> [Document excerpt]:
Hyperparameter tuning was also conducted for the four models using GridSearchCV and 5-fold stratified cross-validation. The method tried various combinations of parameters to identify the optimal configuration according to the F1-score, improving the generalisation ability and precision of the used models.
To assess the external validity of the proposed approach, the findings of this work will be compared with the results in existing literature. For example, the use of ensemble models (RF and XGBoost) will be compared with the performance of these models shown in references such as [10], [18], [24], while the performance of SMOTE in imbalanced data will be assessed by studies such as [34], [35]. Although the dataset differs from other works in geography or water source, performance trends can provide a good understanding and validation for the methodological choices of this research.
After assessing the performance of each model, the best model will be exported (using joblib) and integrated into a user-friendly GUI application to be built with Streamlit. The application allows users to enter water characteristics and receive real-time predictions on potability (i.e., safe or unsafe to drink). More details will be provided in the next section.
This section provides the results of the four classification models that were used to predict water potability based on the five selected features. The performance of each of the four models was evaluated using a stratified train-test split (80/20) and five performance metrics. All simulations were performed using the Python programming language.
The first experiment, conducted on the refined dataset after handling missing values and selecting only the five top features, is to generate a performance comparison of the four models, namely, RF, LR, XGBoost, and DL MLP. It should be noted that the dataset used in this experiment still suffers from class imbalance.
After running the four models, performance metrics were calculated based on the obtained results. Table 3 shows a summary of the metric values for the four models.
Initial model performance comparison
|
Model |
Accuracy |
Precision |
Recall |
F1-Score |
AUC |
|---|---|---|---|---|---|
|
Random Forest |
0.6714 |
0.6339 |
0.3708 |
0.4679 |
0.6837 |
|
Logistic Regression |
0.6104 |
0 |
0 |
0 |
0.5234 |
|
XGBoost |
0.6673 |
0.6111 |
0.4021 |
0.485 |
0.6636 |
|
Deep Learning MLP |
0.6104 |
0 |
0 |
0 |
0.5 |
Table 2 above highlights the superior performance of RF and XGBoost, where they both outperform LR and DL in terms of F1-score and AUC. The poor performance of the LR and the DL neural network model is likely due to class imbalance and a lack of model complexity or tuning. Figure 11 shows the F1-score results, while Figure 12 shows the AUC score results of the four models.

(Word and element pointing entries)
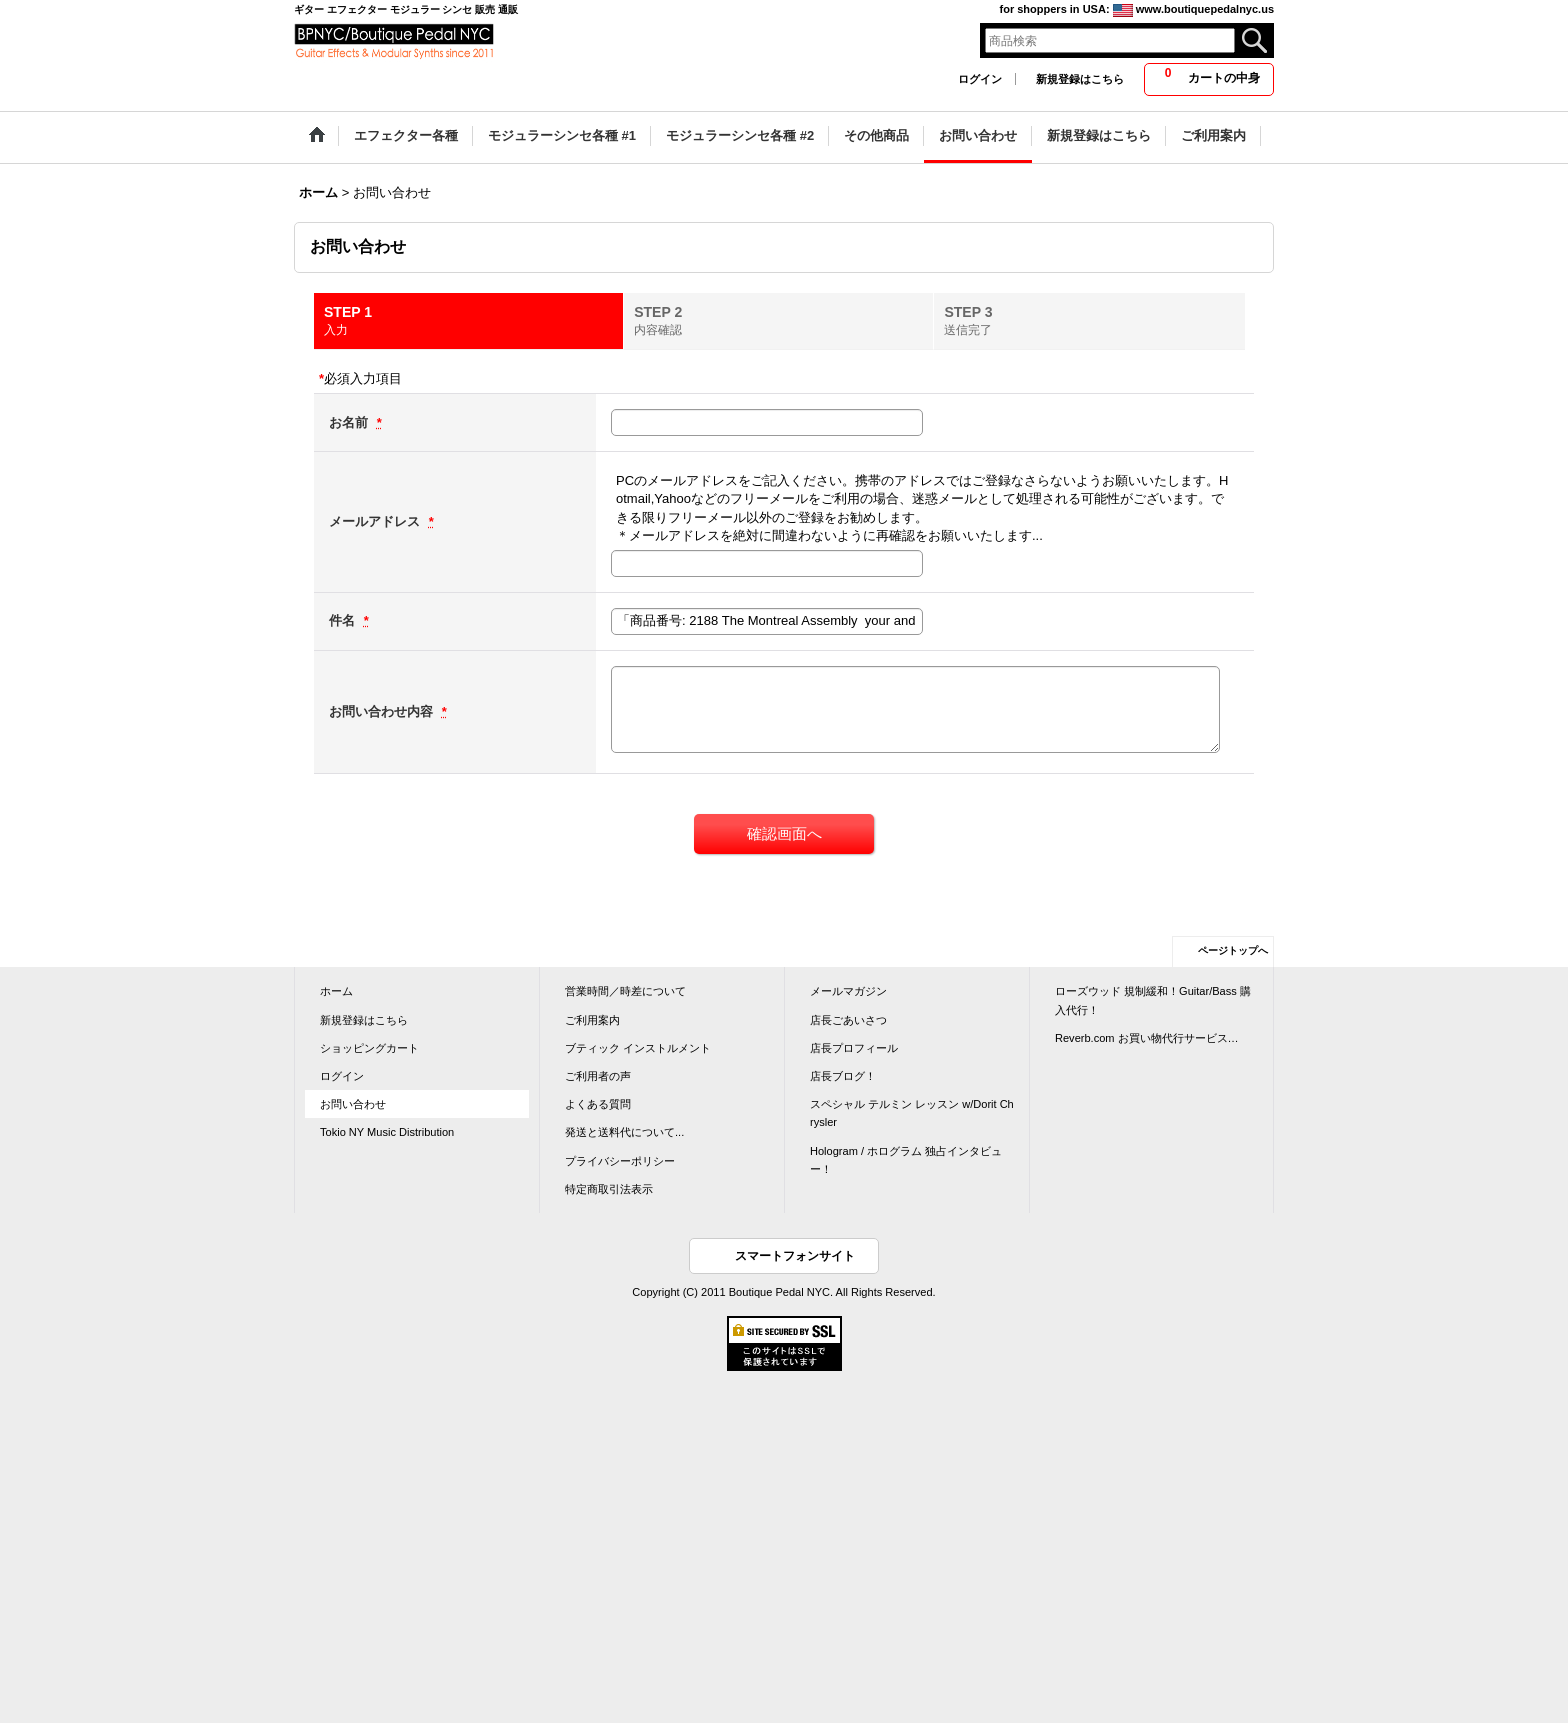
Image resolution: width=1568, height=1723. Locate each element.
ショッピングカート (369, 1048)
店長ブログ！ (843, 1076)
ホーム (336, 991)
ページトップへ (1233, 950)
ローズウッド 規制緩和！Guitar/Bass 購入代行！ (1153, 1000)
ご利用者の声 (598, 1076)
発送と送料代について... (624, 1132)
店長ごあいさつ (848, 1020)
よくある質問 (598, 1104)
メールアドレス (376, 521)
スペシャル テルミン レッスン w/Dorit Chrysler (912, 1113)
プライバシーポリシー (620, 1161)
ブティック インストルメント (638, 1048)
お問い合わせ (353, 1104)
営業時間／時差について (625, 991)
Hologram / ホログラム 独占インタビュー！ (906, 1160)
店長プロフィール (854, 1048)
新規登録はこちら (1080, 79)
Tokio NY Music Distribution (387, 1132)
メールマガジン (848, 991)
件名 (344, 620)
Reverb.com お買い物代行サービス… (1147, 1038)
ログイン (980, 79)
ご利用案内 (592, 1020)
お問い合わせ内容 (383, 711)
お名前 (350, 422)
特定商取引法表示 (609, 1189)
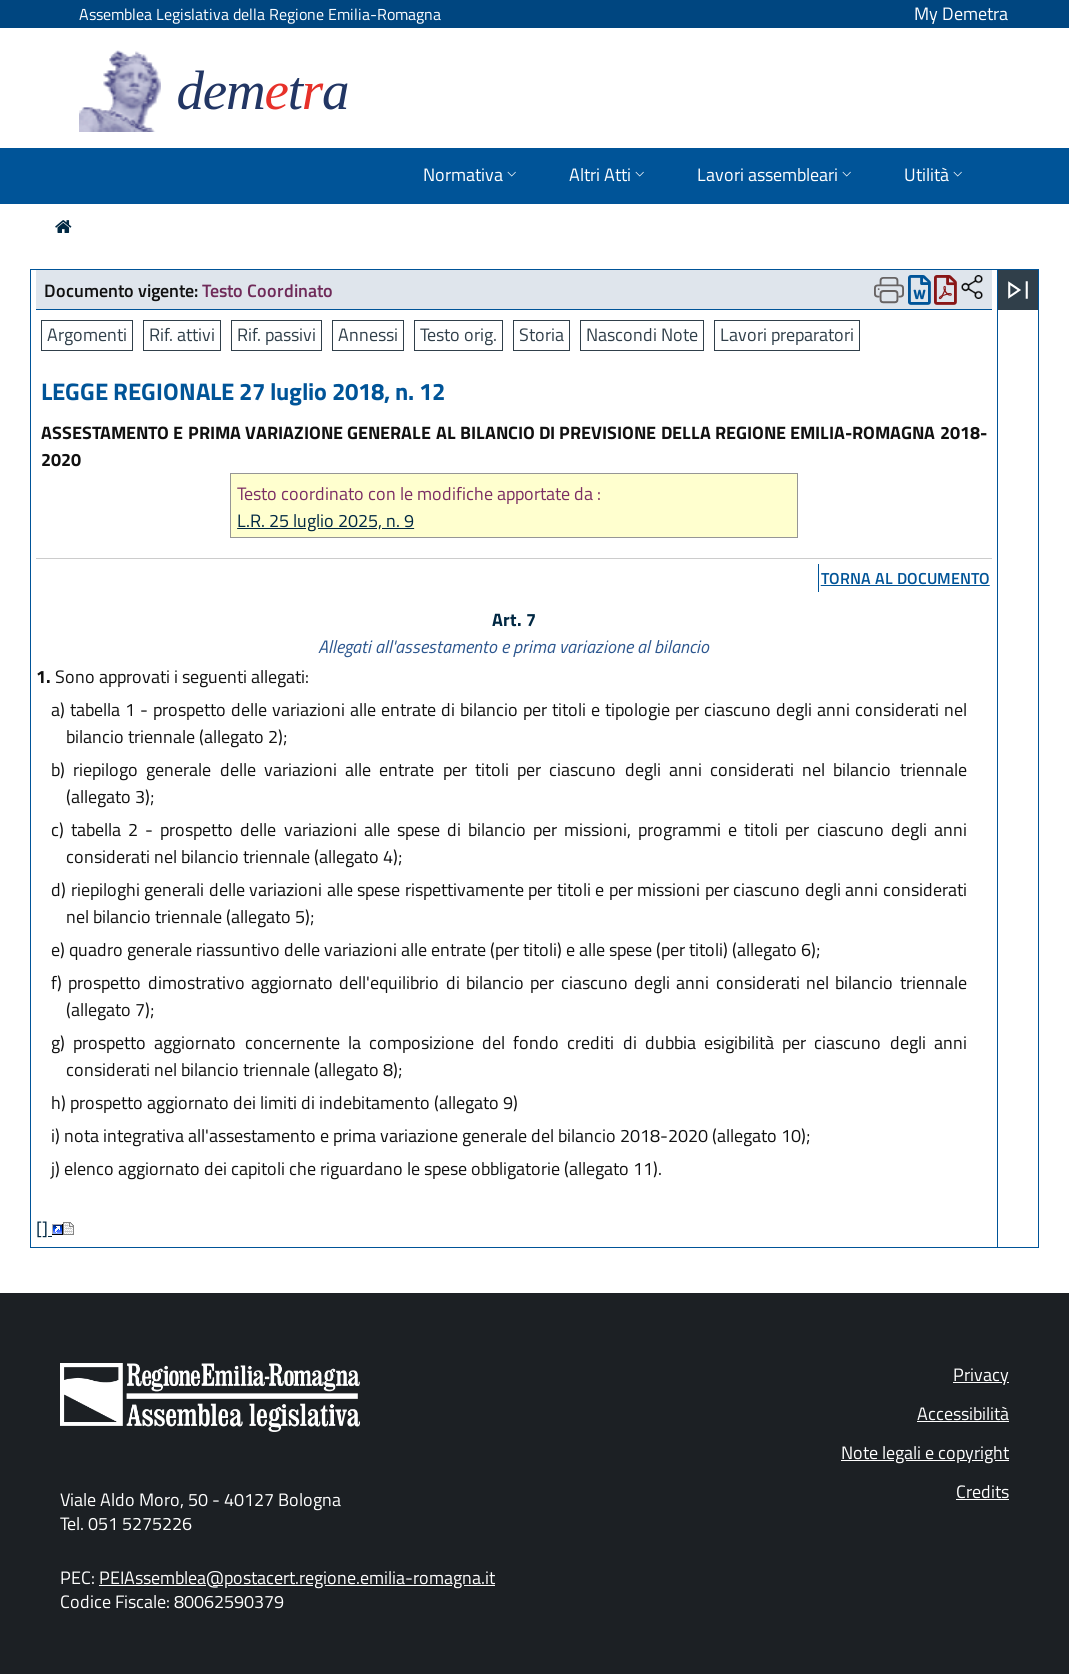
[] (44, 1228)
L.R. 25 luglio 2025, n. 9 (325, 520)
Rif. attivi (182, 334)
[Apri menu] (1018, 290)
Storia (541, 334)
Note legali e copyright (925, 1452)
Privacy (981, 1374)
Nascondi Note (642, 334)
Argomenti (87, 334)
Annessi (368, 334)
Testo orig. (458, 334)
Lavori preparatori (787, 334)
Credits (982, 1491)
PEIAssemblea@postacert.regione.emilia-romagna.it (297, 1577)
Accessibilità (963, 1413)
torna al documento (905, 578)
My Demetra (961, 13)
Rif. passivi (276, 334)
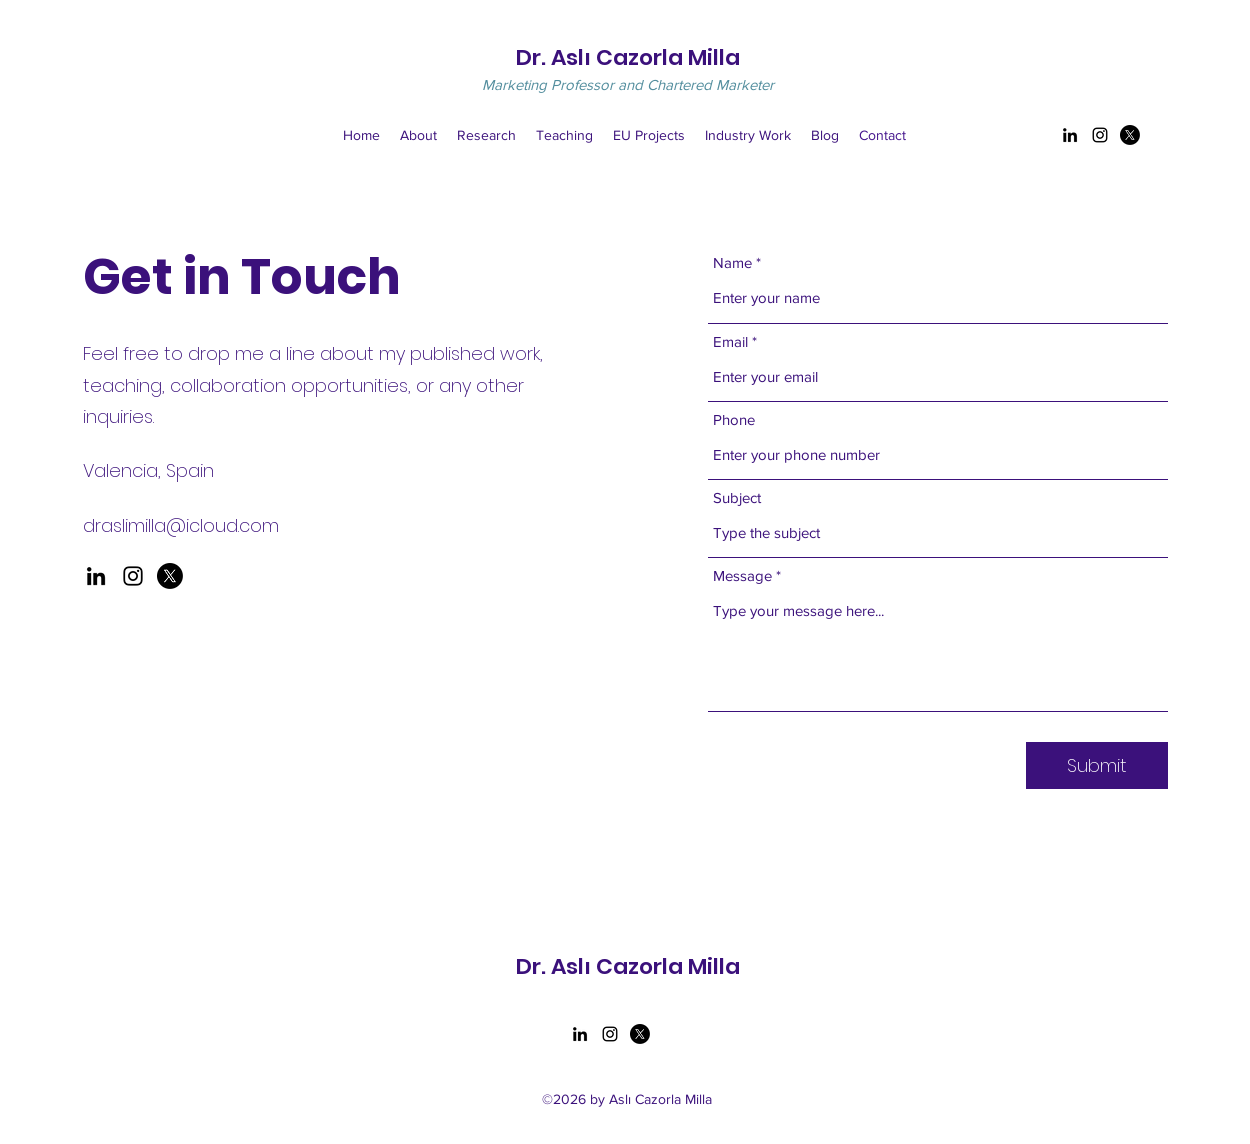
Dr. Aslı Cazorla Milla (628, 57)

> [What to do]:
A) Switch "Storia" to "Cronologia" throughout the records and give all of them again, otherwise unchanged. Leave out the pictures.
B) Resume the text on water potability prediction models, picking up right after its last sentence.

> [Answers per task]:
A)
Image resolution: width=1568, height=1723. Locate each element.
ショッピングカート (369, 1048)
店長ブログ！ (843, 1076)
ホーム (336, 991)
ページトップへ (1233, 950)
ローズウッド 規制緩和！Guitar/Bass 購入代行！ (1153, 1000)
ご利用者の声 (598, 1076)
発送と送料代について... (624, 1132)
店長ごあいさつ (848, 1020)
よくある質問 (598, 1104)
メールアドレス (376, 521)
スペシャル テルミン レッスン w/Dorit Chrysler (912, 1113)
プライバシーポリシー (620, 1161)
ブティック インストルメント (638, 1048)
お問い合わせ (353, 1104)
営業時間／時差について (625, 991)
Hologram / ホログラム 独占インタビュー！ (906, 1160)
店長プロフィール (854, 1048)
新規登録はこちら (1080, 79)
Tokio NY Music Distribution (387, 1132)
メールマガジン (848, 991)
件名 (344, 620)
Reverb.com お買い物代行サービス… (1147, 1038)
ログイン (980, 79)
ご利用案内 (592, 1020)
お問い合わせ内容 (383, 711)
お名前 (350, 422)
特定商取引法表示 (609, 1189)
[] (44, 1228)
L.R. 25 luglio 2025, n. 9 (325, 520)
Rif. attivi (182, 334)
[Apri menu] (1018, 290)
Cronologia (541, 334)
Note legali e copyright (925, 1452)
Privacy (981, 1374)
Nascondi Note (642, 334)
Argomenti (87, 334)
Annessi (368, 334)
Testo orig. (458, 334)
Lavori preparatori (787, 334)
Credits (982, 1491)
PEIAssemblea@postacert.regione.emilia-romagna.it (297, 1577)
Accessibilità (963, 1413)
torna al documento (905, 578)
My Demetra (961, 13)
Rif. passivi (276, 334)
Dr. Aslı Cazorla Milla (628, 57)

B)
F1-Score Results of the Four Models
AUC score results of the four models
From Figure 11, XGBoost slightly outperformed the RF model, while LR and DL have shown poor F1 scores due to class imbalance or underfitting problems. From Figure 12, it can be seen that the RF model has shown the best AUC (which represents the discriminative power), followed closely by XGBoost. LR and DL performed almost randomly (since AUC ≈ 0.5).
Figure 13 highlights the ROC curve comparison for the four tested models, which confirms the findings stated above about the four models. Based on the metrics and considering the importance of correctly classifying potable and non-potable water, Random Forest can be considered the best-performing model for this task, closely followed by XGBoost. Random Forest has the highest AUC (0.684) and a decent F1-score (0.468), while XGBoost has a slightly lower AUC (0.664) but a slightly better F1-score (0.485). Random Forest achieved the highest AUC score, indicating better overall class discrimination ability, and XGBoost achieved the highest F1-score, reflecting a slightly better balance between precision and recall, especially when both classes are important. Logistic Regression and Deep Learning failed completely (precision, recall, and F1-score are all zeros). This likely means the models are predicting only one class (probably “non-potable”) and not learning properly. The models still have room for improvement because the best F1-scores are below 50%. This result suggests either that the features were not fully predictive or that models need better tuning (hyperparameter optimisation) or that more complex features (e.g., interaction terms) are needed.
ROC curve comparison for the four models
Data imbalance is a known issue in classification applications that can lead to biased models favouring the majority class while hindering performance on the minority class. Among others, SMOTE is used to address this problem and increase the number of samples in the minority class. It is a popular technique for handling class imbalance by creating synthetic examples of the minority class (in this case, “potable” water) rather than simply duplicating them.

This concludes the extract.